Afschaffing Pemba ongeldig verklaard
Kleine bedrijven zonder werknemers in de WAO betalen te veel premie voor deze verzekering.
Volgens de rechter moet de uitvoerder van de WAO, het Uitvoeringsinstituut Werknemersverzekeringen (UWV), de bedrijven minder premie berekenen dan de onderneming met mensen in de WAO. Dat heeft het UWV vrijdag verklaard.
De rechter vindt namelijk dat de regel die ervoor zorgde dat kleine bedrijven met WAO’ers meer premie moesten betalen, verkeerd is afgeschaft. Sinds begin vorig jaar is de zogeheten Pemba-boete, de boete die bedrijven betalen als werknemers in de WAO belanden, geschrapt voor ondernemingen met minder dan 25 werknemers. De kleine bedrijven vonden de boete onrechtvaardig, omdat zij niet altijd kunnen voorkomen dat een werknemer in de WAO belandt. In plaats van de boete betalen zij nu een algemene WAO-premie.
Het ministerie van Sociale Zaken regelde de verandering door middel van een koninklijk besluit. Maar zo’n besluit kan volgens de rechtbank van Breda een wet niet ongedaan maken, omdat een wet hogere regelgeving is. Het UWV gaat in hoger beroep. Het ministerie van Sociale Zaken laat weten dat het deze uitspraak afwacht.
Het koninklijk besluit betekende dat alle kleine bedrijven een WAO-premie betaalden van 2,38 procent van de loonsom. Voor de meerderheid van de bedrijven die geen boete betaalden, betekende dat een premieverhoging van 1 procentpunt.
Begin vorig jaar tekenden daarom meer dan 30.000 kleine bedrijven protest aan tegen het besluit. Inmiddels is het UWV vijf proefprocessen begonnen om de bezwaarschriften in één keer te mogen verwerken. Volgens de woordvoerder van het instituut wilden een „stuk of tien” bedrijven daar niet op wachten.

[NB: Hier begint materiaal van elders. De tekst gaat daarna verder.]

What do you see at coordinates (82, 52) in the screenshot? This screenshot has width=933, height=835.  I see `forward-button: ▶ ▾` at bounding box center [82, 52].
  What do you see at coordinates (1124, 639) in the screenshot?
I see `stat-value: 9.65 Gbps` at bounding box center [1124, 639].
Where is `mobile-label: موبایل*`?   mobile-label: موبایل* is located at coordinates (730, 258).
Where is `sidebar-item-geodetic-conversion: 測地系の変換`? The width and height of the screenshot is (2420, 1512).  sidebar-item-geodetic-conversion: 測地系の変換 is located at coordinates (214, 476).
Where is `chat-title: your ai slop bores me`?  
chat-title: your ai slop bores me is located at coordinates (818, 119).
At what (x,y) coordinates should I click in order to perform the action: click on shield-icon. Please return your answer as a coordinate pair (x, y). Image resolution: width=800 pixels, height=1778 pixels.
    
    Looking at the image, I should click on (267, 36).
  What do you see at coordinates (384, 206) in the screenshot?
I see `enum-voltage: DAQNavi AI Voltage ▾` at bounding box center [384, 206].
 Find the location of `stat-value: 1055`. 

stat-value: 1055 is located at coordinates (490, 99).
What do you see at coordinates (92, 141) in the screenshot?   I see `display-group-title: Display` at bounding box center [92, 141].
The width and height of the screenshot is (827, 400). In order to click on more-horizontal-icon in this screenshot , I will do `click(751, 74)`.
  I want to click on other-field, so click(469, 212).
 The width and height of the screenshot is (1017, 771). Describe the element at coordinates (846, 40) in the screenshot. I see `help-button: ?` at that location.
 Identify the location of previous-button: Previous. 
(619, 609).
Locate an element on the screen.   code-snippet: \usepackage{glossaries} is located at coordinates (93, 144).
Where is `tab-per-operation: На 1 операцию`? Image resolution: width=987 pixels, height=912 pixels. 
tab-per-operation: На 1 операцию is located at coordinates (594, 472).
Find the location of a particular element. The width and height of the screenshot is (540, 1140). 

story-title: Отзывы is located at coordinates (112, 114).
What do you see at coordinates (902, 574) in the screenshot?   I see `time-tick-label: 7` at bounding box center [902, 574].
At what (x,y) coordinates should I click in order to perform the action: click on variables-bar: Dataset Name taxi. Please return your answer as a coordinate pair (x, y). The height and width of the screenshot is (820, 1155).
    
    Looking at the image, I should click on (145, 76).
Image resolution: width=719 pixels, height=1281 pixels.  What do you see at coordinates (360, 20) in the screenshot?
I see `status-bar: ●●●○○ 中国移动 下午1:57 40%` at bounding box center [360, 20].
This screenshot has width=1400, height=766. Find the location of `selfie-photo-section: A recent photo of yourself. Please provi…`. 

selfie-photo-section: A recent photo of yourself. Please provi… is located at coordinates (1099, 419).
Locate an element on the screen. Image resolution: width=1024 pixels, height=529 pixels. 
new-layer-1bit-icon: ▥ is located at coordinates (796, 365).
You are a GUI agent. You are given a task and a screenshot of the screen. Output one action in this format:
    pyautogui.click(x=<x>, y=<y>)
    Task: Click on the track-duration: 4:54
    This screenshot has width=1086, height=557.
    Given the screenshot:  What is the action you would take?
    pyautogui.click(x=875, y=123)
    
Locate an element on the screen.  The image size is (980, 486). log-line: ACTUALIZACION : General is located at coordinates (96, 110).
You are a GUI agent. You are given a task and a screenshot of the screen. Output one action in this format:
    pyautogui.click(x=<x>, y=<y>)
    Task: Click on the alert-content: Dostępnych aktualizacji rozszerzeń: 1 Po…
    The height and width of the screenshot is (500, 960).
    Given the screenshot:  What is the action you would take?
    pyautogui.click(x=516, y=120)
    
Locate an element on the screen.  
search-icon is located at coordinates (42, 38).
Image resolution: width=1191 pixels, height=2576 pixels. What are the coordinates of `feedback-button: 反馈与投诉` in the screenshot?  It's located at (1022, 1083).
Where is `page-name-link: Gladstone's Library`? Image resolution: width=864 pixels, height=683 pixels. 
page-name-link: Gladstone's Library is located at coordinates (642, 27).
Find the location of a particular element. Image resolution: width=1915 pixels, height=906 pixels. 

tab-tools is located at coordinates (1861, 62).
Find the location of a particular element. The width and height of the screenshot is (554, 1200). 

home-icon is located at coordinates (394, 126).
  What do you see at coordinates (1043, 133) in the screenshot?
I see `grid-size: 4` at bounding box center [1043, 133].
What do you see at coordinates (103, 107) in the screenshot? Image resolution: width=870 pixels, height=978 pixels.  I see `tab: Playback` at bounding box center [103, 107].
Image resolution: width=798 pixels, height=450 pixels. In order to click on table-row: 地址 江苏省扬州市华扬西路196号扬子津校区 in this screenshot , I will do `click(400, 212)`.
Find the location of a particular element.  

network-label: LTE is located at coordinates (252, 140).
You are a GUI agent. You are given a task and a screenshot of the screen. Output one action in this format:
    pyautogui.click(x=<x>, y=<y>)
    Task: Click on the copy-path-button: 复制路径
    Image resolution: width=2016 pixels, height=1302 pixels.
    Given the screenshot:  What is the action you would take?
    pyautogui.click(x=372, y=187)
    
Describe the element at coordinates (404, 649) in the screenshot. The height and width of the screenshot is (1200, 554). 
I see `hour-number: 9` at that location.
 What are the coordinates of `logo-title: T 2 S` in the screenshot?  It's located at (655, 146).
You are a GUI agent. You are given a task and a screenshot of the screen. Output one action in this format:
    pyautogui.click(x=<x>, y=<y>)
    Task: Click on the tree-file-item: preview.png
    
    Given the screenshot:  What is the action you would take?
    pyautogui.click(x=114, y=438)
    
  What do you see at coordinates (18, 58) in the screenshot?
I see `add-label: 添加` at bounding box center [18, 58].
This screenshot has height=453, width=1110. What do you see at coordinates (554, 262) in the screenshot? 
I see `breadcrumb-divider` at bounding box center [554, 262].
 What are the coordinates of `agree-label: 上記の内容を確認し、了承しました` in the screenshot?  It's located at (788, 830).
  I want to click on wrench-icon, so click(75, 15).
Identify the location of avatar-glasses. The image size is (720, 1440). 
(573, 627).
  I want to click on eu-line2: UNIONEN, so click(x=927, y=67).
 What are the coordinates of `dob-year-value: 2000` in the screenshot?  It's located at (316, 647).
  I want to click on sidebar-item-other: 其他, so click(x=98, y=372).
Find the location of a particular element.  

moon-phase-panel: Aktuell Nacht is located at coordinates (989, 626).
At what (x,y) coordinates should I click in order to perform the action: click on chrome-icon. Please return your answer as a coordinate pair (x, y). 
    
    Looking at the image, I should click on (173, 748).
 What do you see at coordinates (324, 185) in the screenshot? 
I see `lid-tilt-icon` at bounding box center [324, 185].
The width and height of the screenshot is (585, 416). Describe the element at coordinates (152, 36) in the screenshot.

Overigens wil het kabinet kleine bedrijven in de toekomst weer beboeten voor hun WAO-instroom. De bedrijven gaan een premie betalen waarvan de hoogte per branche verschilt. In een branche waar veel werknemers in de WAO belanden, wordt de premie hoger dan in een sector met weinig arbeidsongeschikten.